Full Description
Grounded in legal ethnomethodology, this book explores terrorism trials in France. Drawing on extensive court ethnography, a multidisciplinary research team examines how terrorism logics are reflected, represented, and negotiated within criminal proceedings. Based on hundreds of hearing days-ranging from small terrorism criminal cases to the so-called 'trials for history', commonly known as the 'Charlie Hebdo' and the 'Bataclan' trials-this study offers a nuanced, bottom-up perspective on the role of courts. Through courtroom immersion, close observation of legal performances, and interviews with judicial actors, it investigates how justice is shaped in practice. Identifying three generations of trials, the book provides original insights into the evolving role of courts in terrorism cases.

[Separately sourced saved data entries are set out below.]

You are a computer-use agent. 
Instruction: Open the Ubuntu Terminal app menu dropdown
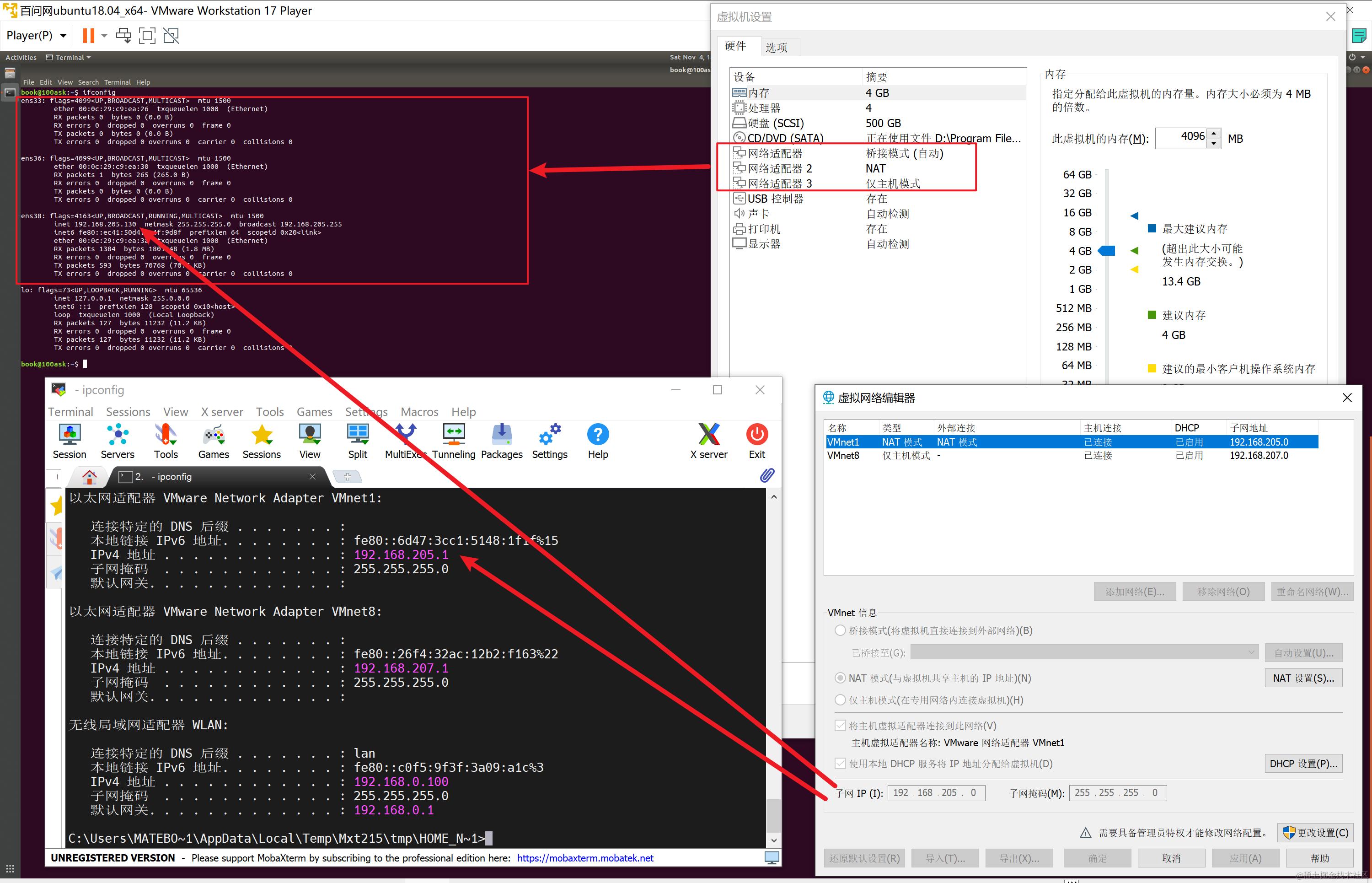coord(69,57)
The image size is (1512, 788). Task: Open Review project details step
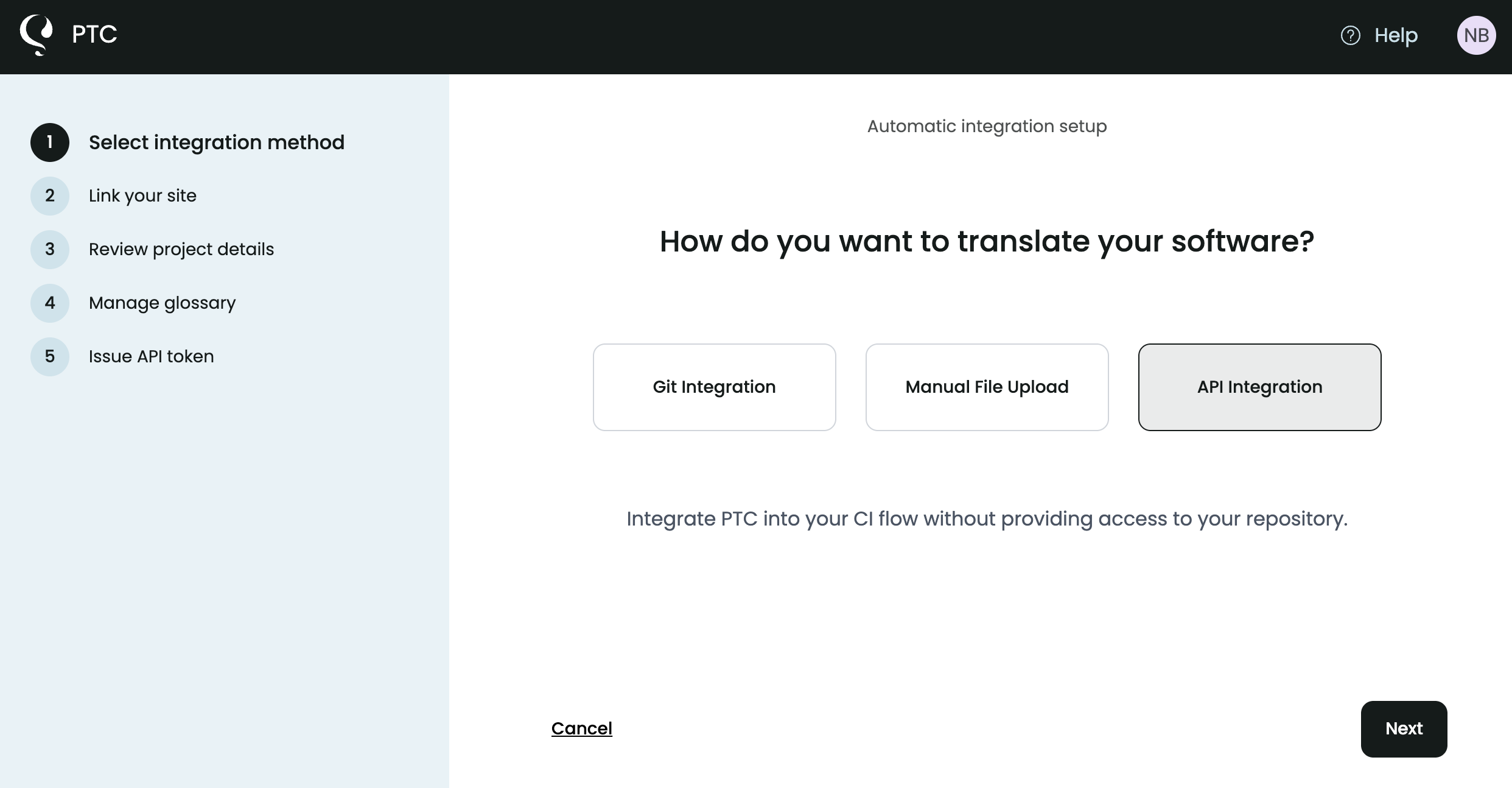181,249
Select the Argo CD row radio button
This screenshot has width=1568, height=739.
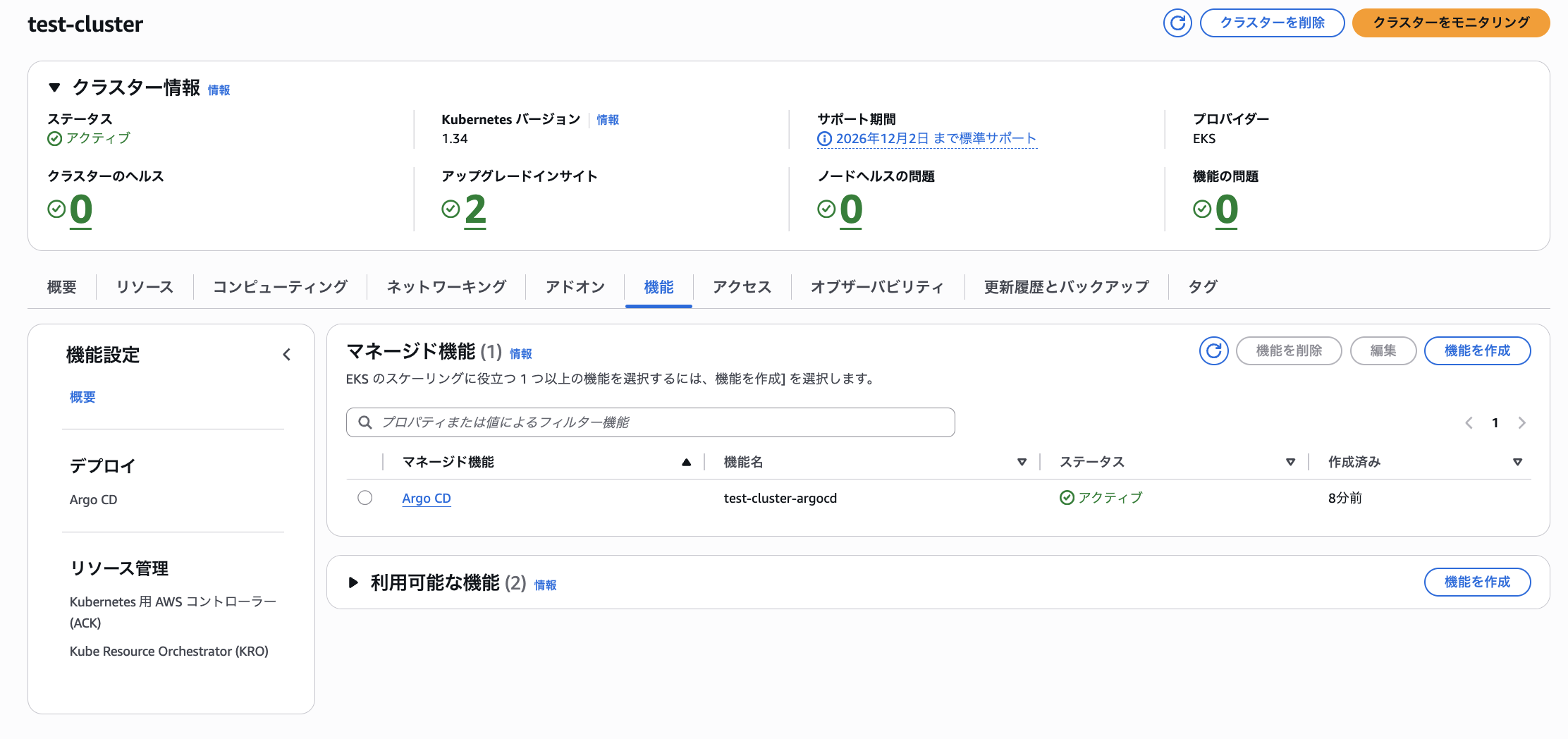coord(365,497)
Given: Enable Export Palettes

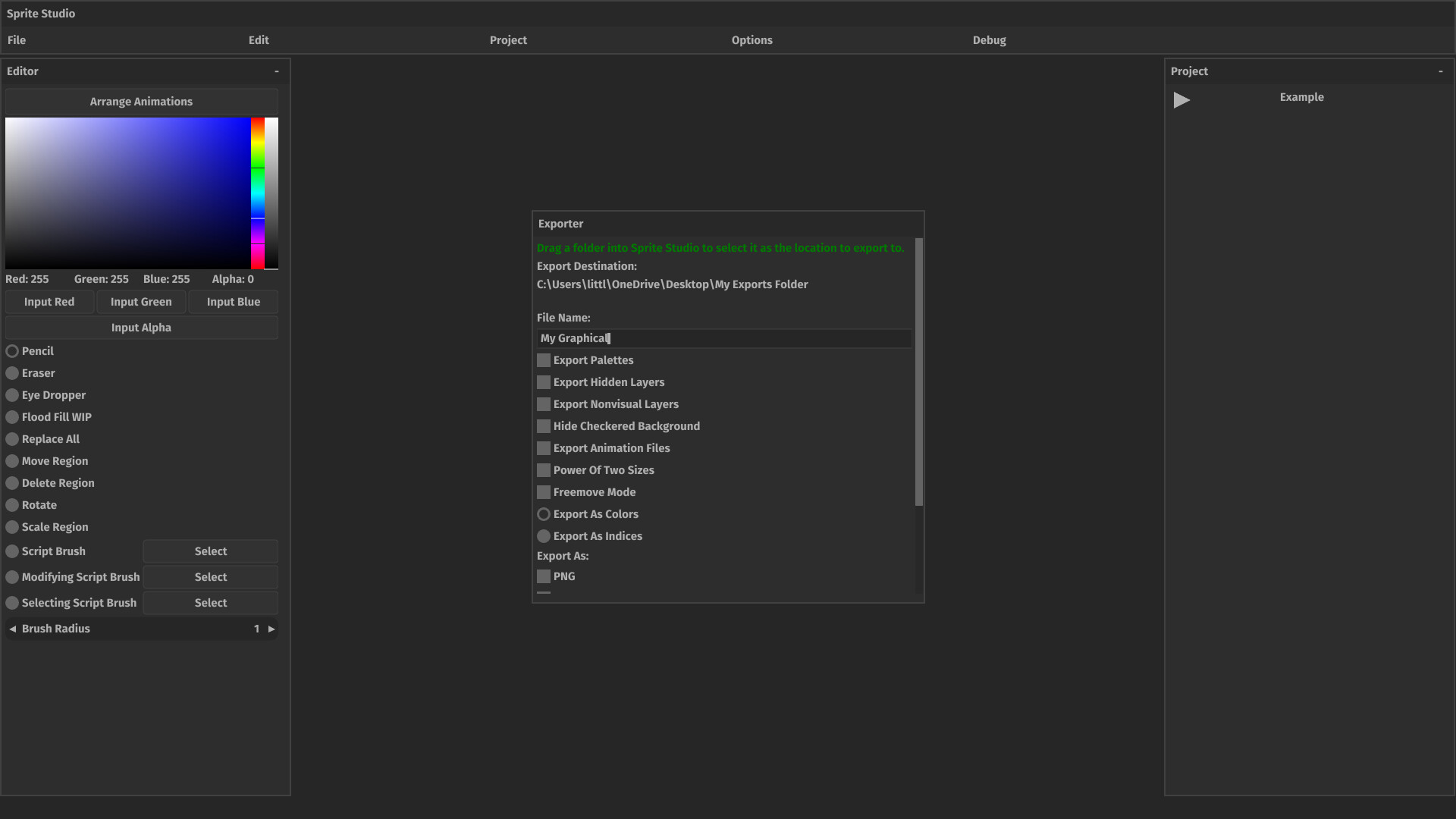Looking at the screenshot, I should [x=543, y=359].
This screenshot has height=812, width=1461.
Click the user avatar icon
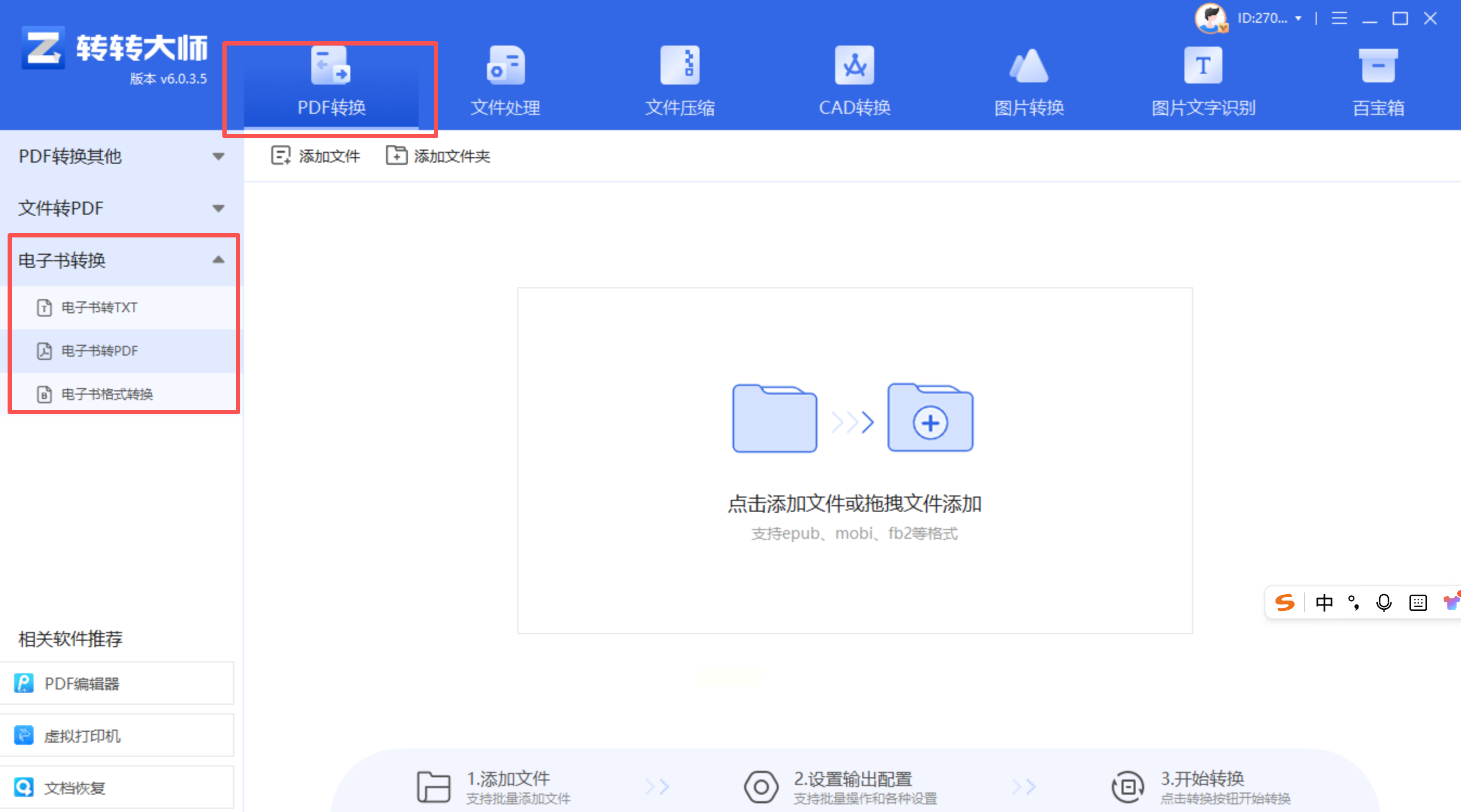pos(1210,19)
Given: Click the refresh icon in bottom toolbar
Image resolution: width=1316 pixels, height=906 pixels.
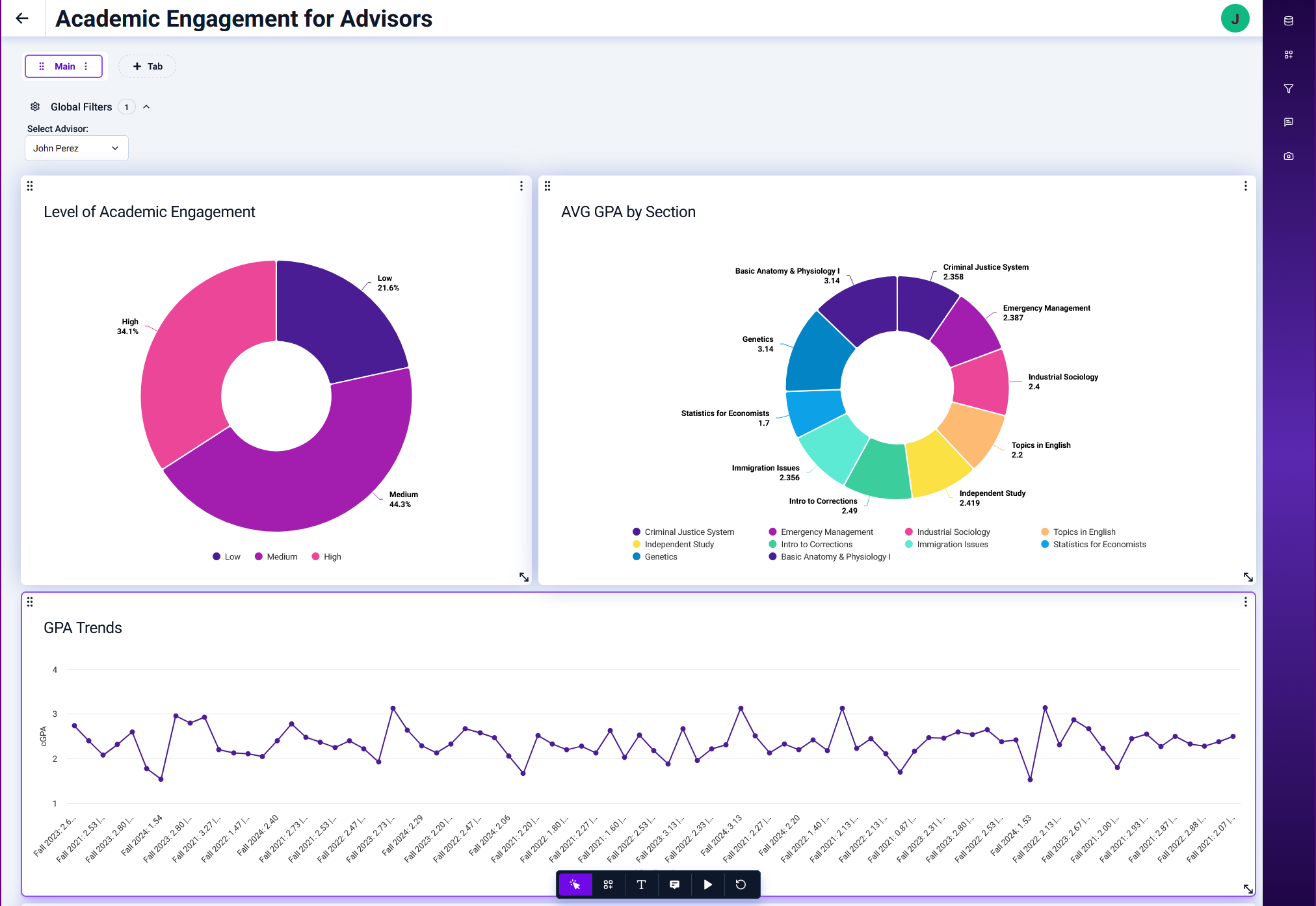Looking at the screenshot, I should [x=741, y=885].
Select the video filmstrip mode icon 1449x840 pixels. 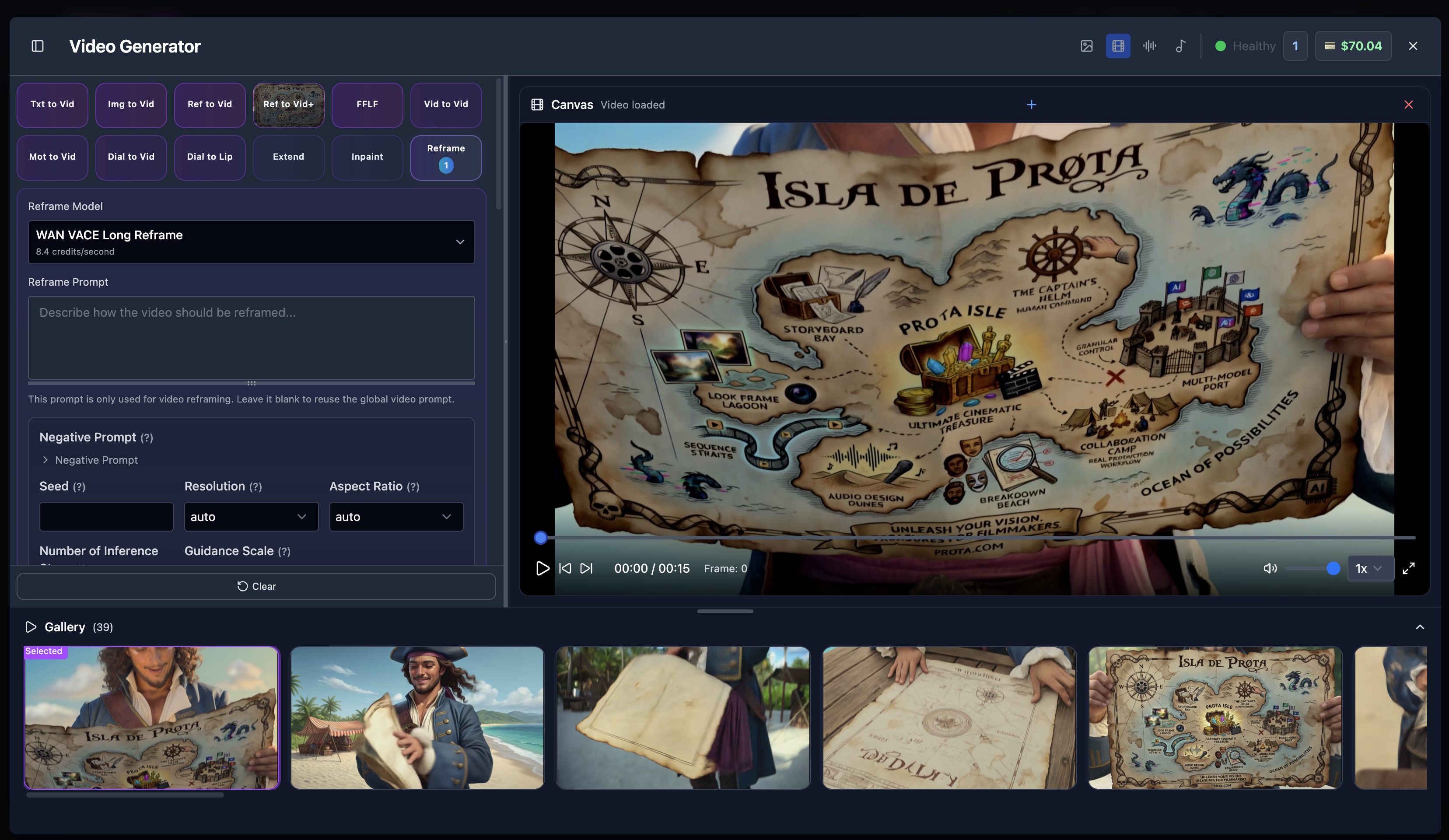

From an empirical and comparative perspective, it also seeks to make criminal trials more accessible to Anglophone readers, offering a deeper understanding of how terrorism is prosecuted in France, highlighting the role of judges, prosecutors, lawyers and victims.
Contents
Introduction: from the laboratory of the lower courts the Bataclan show trial: three generations of terror trials; 1. Courtroom scenes and methodology; 2. The trial actors: 'In the name of the French people'; 3. The laboratory of the 16th chamber: designing the architecture and experimenting the policy; 4. The second generation of Jihadist trials: the slow justice of the French assize court (2017-2019); 5. The 'trials for history': a new paradigm for the prosecution of mass crimes?; 6. Final reflections.